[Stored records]
......

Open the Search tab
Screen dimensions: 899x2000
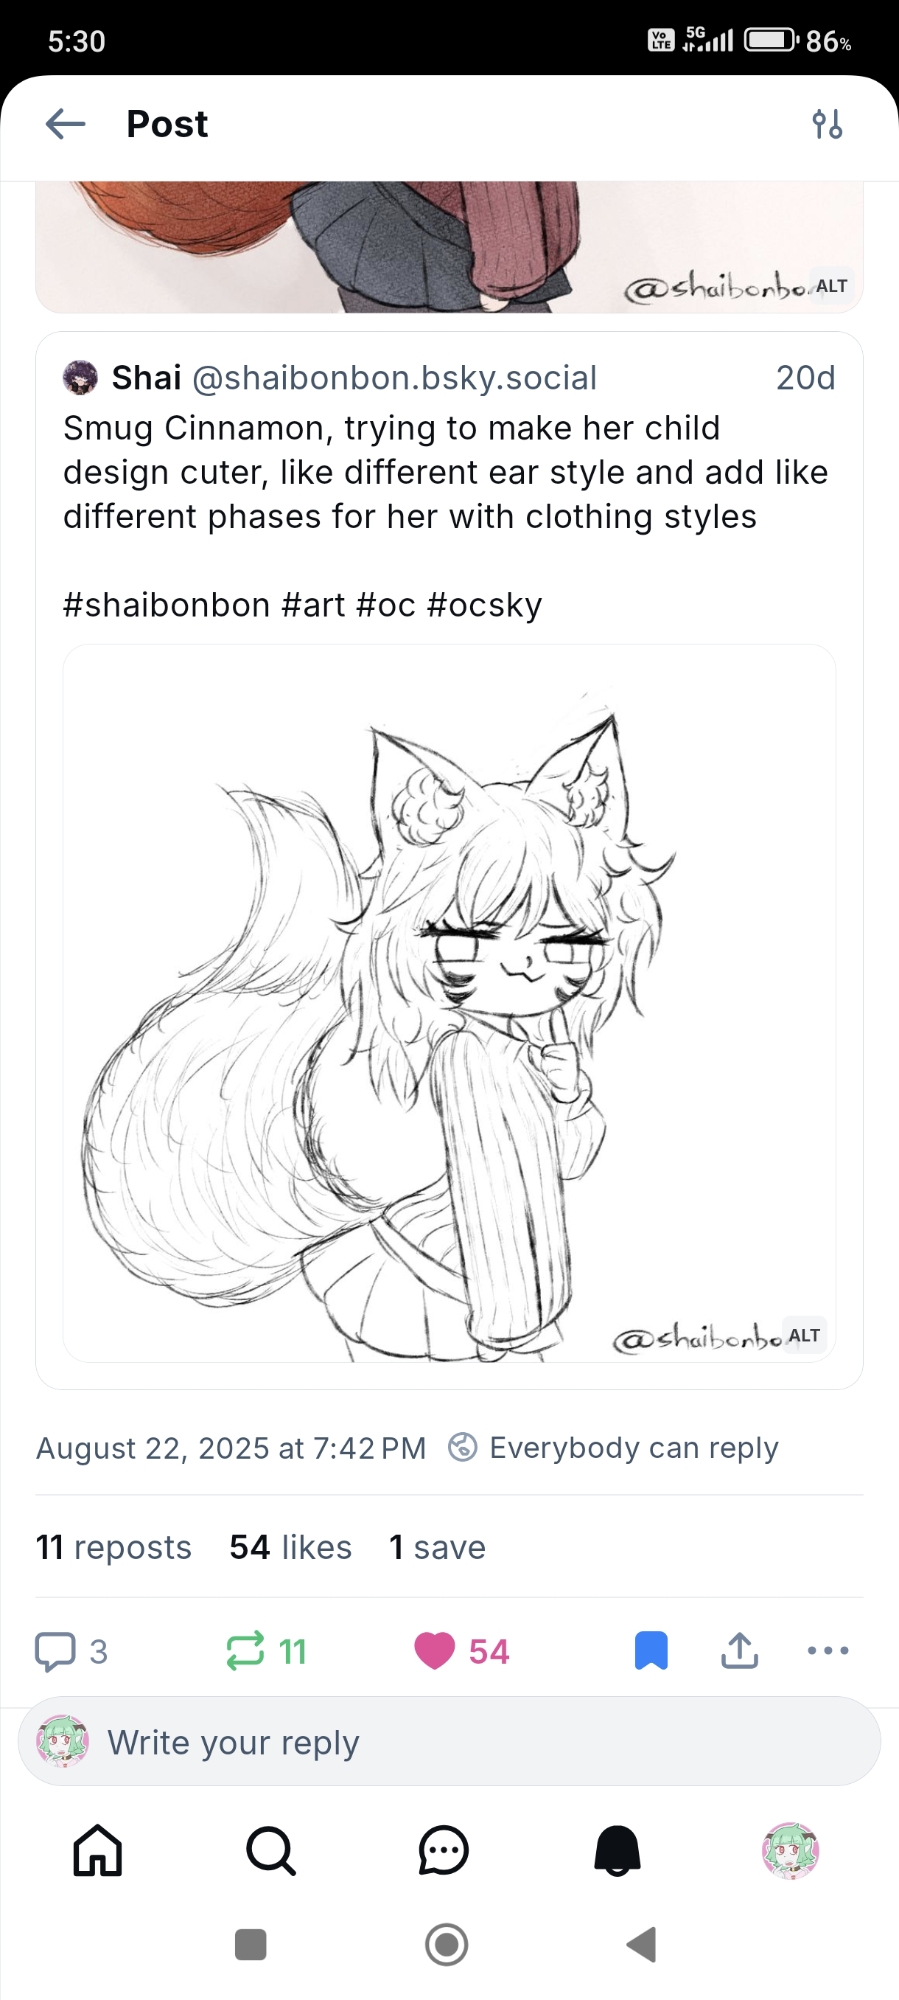click(271, 1850)
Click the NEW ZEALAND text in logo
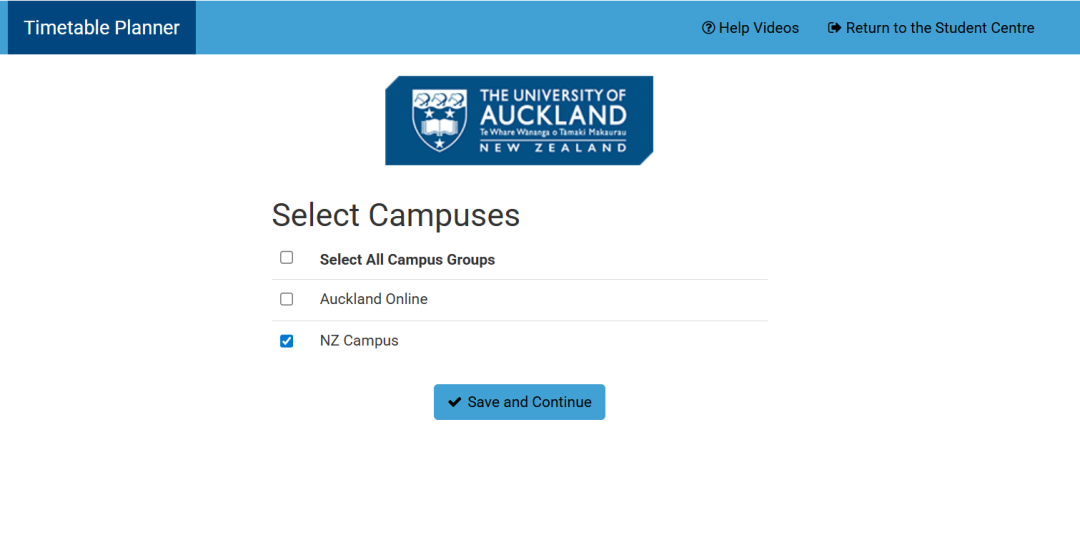Image resolution: width=1080 pixels, height=543 pixels. click(x=553, y=148)
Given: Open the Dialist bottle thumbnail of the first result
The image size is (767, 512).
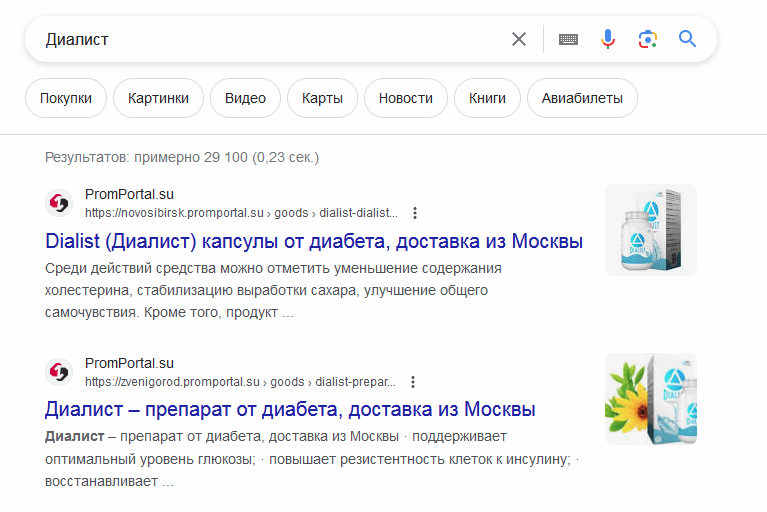Looking at the screenshot, I should coord(651,230).
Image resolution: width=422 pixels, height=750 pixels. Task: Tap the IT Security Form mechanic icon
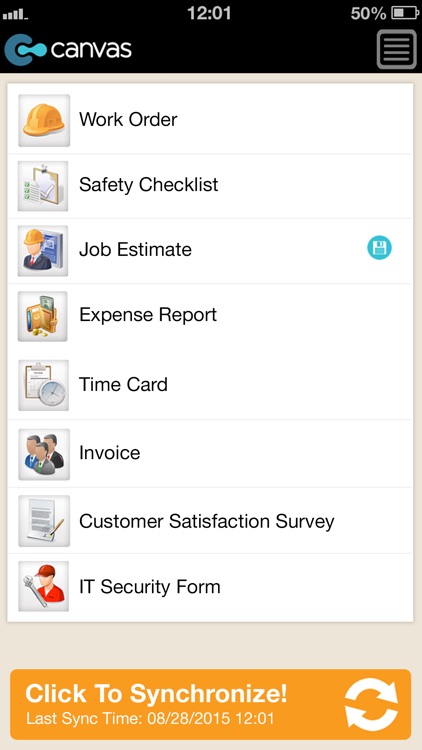(44, 586)
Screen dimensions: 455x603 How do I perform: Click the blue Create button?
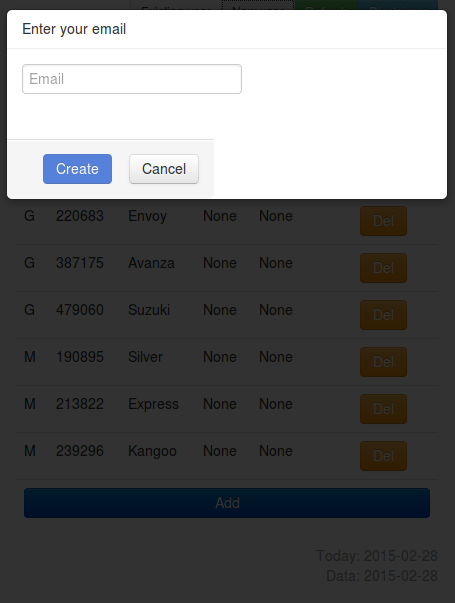pos(77,169)
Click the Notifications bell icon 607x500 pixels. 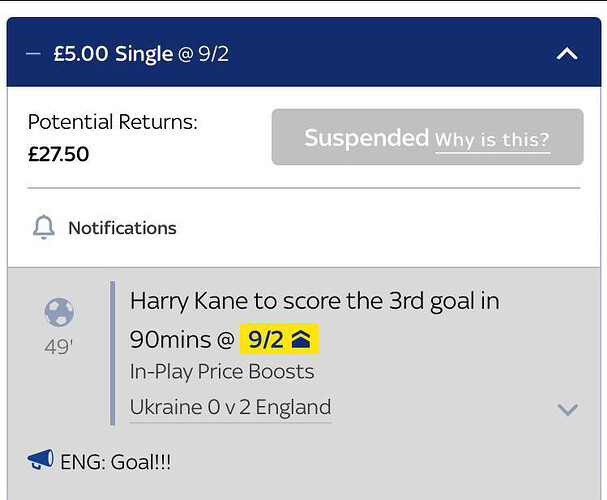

......

From the first line to the last, write out the data above exactly. Omit the pictures.

▶ _Answer to the problem_:
Open the Search tab
Screen dimensions: 899x2000
click(271, 1850)
Click the NEW ZEALAND text in logo
Image resolution: width=1080 pixels, height=543 pixels. click(x=553, y=148)
Given: Open the Dialist bottle thumbnail of the first result
The image size is (767, 512).
Looking at the screenshot, I should coord(651,230).
Image resolution: width=422 pixels, height=750 pixels. Task: Tap the IT Security Form mechanic icon
(44, 586)
Screen dimensions: 455x603 How do I perform: Click the blue Create button?
pos(77,169)
Click the Notifications bell icon 607x500 pixels. 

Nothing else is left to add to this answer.